Alors, comment était cette expérience de vol ?
C’était vraiment intéressant, ça ne ressemblait à rien de ce à quoi je m’attendais. Pour être honnête, j’imaginais que ce serait un peu comme être dans l’eau avec la flottabilité, mais ce n’était pas du tout comme ça. C’était un peu comme si je ne faisais plus partie de mon corps
K’ai ressenti une vraie liberté, une liberté de bouger comme je le voulais et avec beaucoup de facilité, beaucoup de légèreté. Une simple pression du bout d’un doigt peut vous envoyer très loin, et ça c’est très différent de tout ce que nous connaissons sur Terre. Lorsque nous sommes arrivés dans l’espace, j’ai détaché ma ceinture, je voulais commencer mes plans Zero-G (« zéro gravité », ndlr), je me suis poussée un peu trop fort sur la chaise et cela m’a projetée à grande vitesse vers le plafond de la capsule… En l’absence de gravité, vous ne reconnaissez pas votre force.

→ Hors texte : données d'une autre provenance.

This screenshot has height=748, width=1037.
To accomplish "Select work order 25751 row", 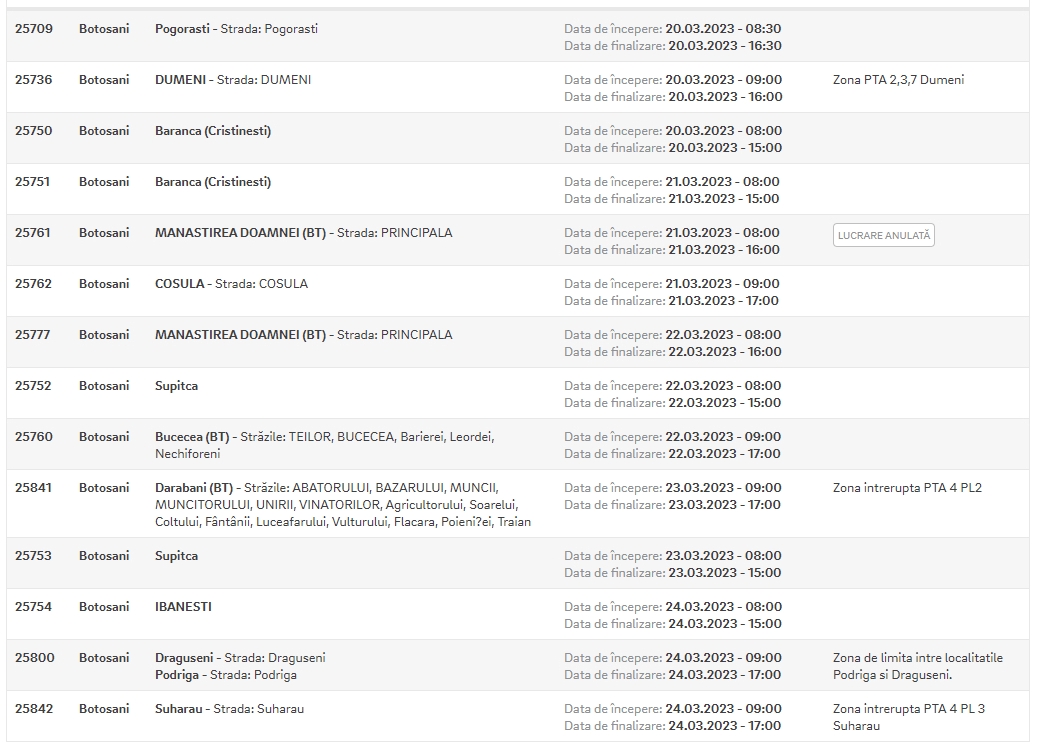I will tap(518, 189).
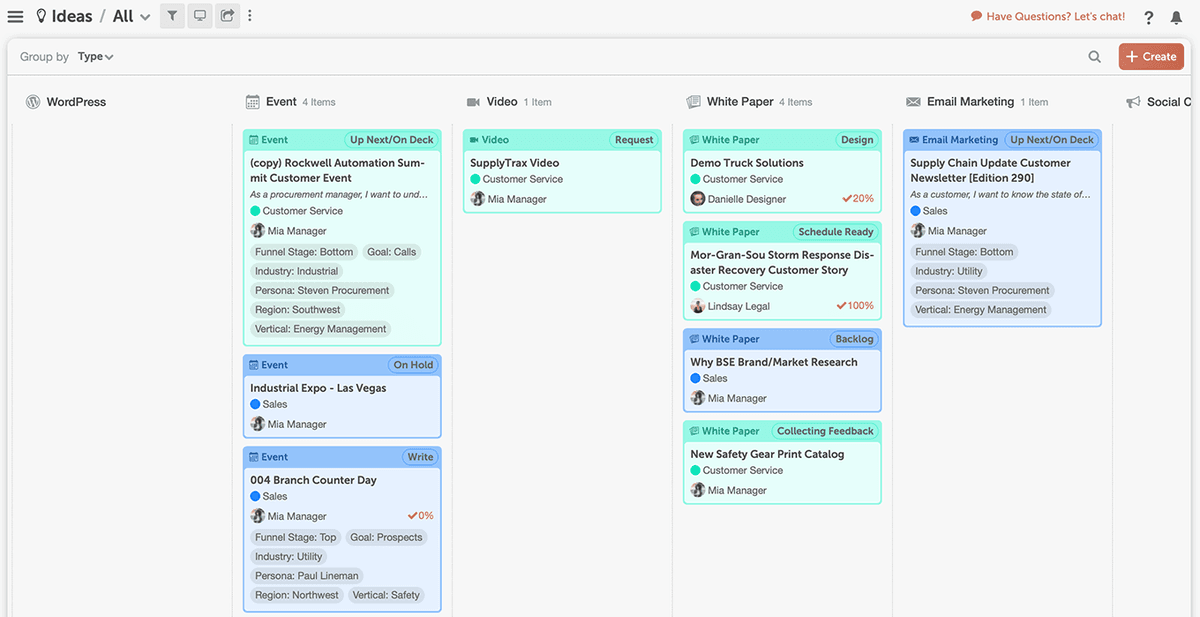1200x617 pixels.
Task: Click the help question mark icon
Action: [x=1148, y=16]
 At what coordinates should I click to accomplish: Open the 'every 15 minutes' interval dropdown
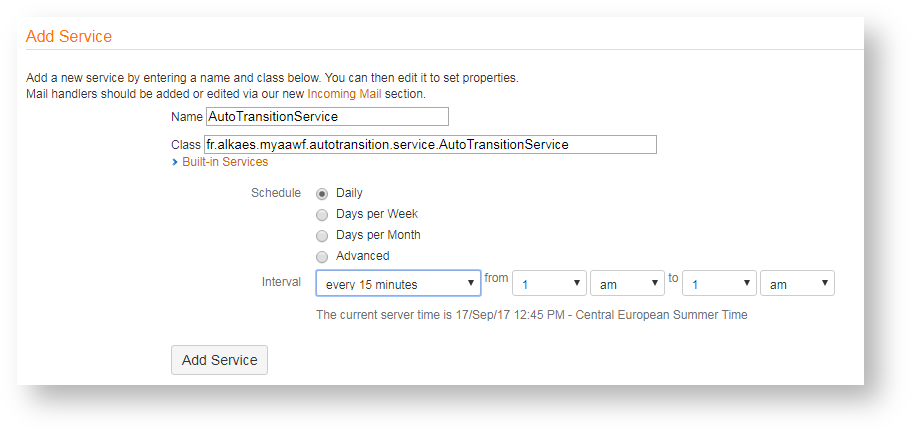(398, 284)
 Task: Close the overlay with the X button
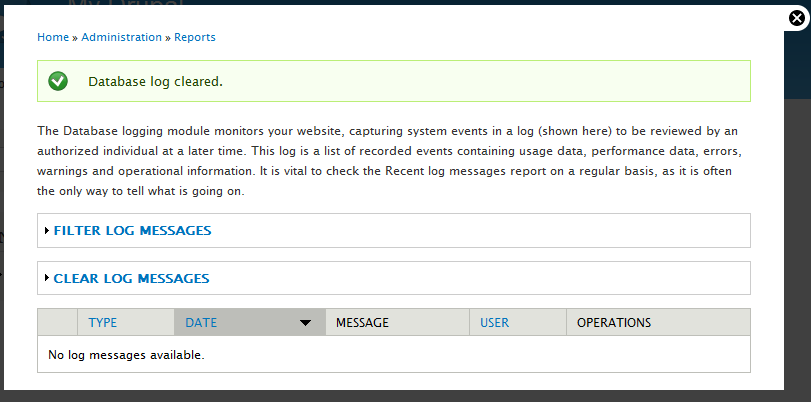click(x=795, y=18)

Une toute petite poussée peut vraiment vous envoyer très loin.
Vous avez emporté avec vous dans l’espace une œuvre d’art collective, une « météorite » réalisée lors de la mission analogue Orpheus. De quoi s’agit-il exactement ?
Cette météorite imprimée en 3D est un poème que notre équipage et moi-même avons créé lors de notre mission analogue sur la base LunAres en Pologne, avec Benjamin, notre commandant. Une nuit, nous nous sommes assis ensemble dans l’atrium et nous avons pris un morceau de papier sur lequel chaque membre de l’équipage a écrit deux lignes. Vous ne pouviez pas vraiment voir ce que le membre d’équipage précédent avait écrit (suivant la technique surréaliste du « cadavre exquis », ndlr), et au final le texte avait du sens, c’était un poème vraiment drôle, qui disait quelque chose sur le caractère et la dynamique de l’équipage, le tout sur un petit bout de papier. Une amie de Benjamin (l’artiste mexicaine Amor Munoz, ndlr), avait créé un algorithme qui transforme les phrases en un modèle 3D en forme de météorite, et nous l’avons imprimé pendant notre mission. J’ai donc emmené dans l’espace ma météorite, celle qui contenait le poème de ma toute première mission analogue.
On entend beaucoup parler aujourd’hui d’un « nouvel âge » spatial. Avez-vous l’impression d’en être l’une des représentantes ?
Oui, c’est une période passionnante pour travailler dans le spatial, et nous avons besoin de beaucoup plus de personnes pour faire partie de cette aventure. Le fait que je sois allée dans l’espace est une représentation fidèle de la façon dont les choses progressent
Oui, c’est difficile. Oui c’est encore très limité. Mais, beaucoup de gens dans cette industrie dont je fais partie sont engagées de tout cœur pour la rendre la plus accessible possible, pour offrir plus d’opportunités. Je suis la première Égyptienne et la première Africaine à être allée dans l’espace, mais je ne serai pas la dernière, ce n’est que le début.